The predictive value of serological testing during the COVID-19 pandemic
updated: 4 June 2020 original published date: 30 April 2020
This rapid research brief synthesises the evidence on the predictive value of serological antibody tests and the comparability of point-of-care (POC) tests to laboratory tests.
- Point-of-care (POC) and laboratory-based serological tests can be used to detect antibodies against SARS-CoV-2. Globally, health authorities are evaluating their use to determine individual immunity, the prevalence of infection in the population, to aid in diagnosis, to aid in contact tracing, and to inform when restrictions can be eased.
- Laboratory-based tests are both quantitative and qualitative. POC tests deliver only a positive or negative result; or a semi-quantitative result at best.
- Neither type of serological test is currently ready for widespread deployment. However rapid advances can be expected.

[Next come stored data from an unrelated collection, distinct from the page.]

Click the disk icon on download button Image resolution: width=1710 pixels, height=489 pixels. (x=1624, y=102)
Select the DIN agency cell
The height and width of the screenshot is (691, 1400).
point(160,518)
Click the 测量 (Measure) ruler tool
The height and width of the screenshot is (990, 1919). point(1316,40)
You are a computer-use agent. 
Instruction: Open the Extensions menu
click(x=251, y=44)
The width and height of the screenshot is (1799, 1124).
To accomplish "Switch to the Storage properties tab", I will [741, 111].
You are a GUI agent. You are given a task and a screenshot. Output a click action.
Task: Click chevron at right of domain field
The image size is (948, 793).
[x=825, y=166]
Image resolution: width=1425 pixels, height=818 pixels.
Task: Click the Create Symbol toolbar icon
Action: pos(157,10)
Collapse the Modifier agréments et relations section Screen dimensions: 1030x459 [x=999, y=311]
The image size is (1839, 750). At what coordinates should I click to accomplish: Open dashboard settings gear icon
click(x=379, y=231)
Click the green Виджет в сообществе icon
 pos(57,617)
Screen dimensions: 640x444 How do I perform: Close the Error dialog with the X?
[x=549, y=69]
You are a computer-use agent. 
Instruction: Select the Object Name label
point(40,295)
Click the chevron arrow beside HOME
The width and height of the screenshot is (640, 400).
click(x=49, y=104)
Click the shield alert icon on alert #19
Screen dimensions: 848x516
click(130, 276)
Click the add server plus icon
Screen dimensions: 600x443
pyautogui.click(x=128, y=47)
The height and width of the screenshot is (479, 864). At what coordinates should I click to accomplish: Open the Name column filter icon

- With respect to immunity, the interpretation of serological antibody tests relies on a clear understanding of the immune response to SARS-CoV-2, which currently remains undefined.
- For as long as the prevalence of COVID-19 is low in Australia and available serological tests are not approaching 100% specificity, serological testing to measure the prevalence of COVID-19 will not be meaningful. However, if highly accurate serological techniques operating in some academic labs are validated against national standards, they could offer a means for predicting prevalence at the population level.
- Laboratory-based serological testing is being used to identify donors of convalescent plasma that could be used to treat critically ill COVID-19 patients.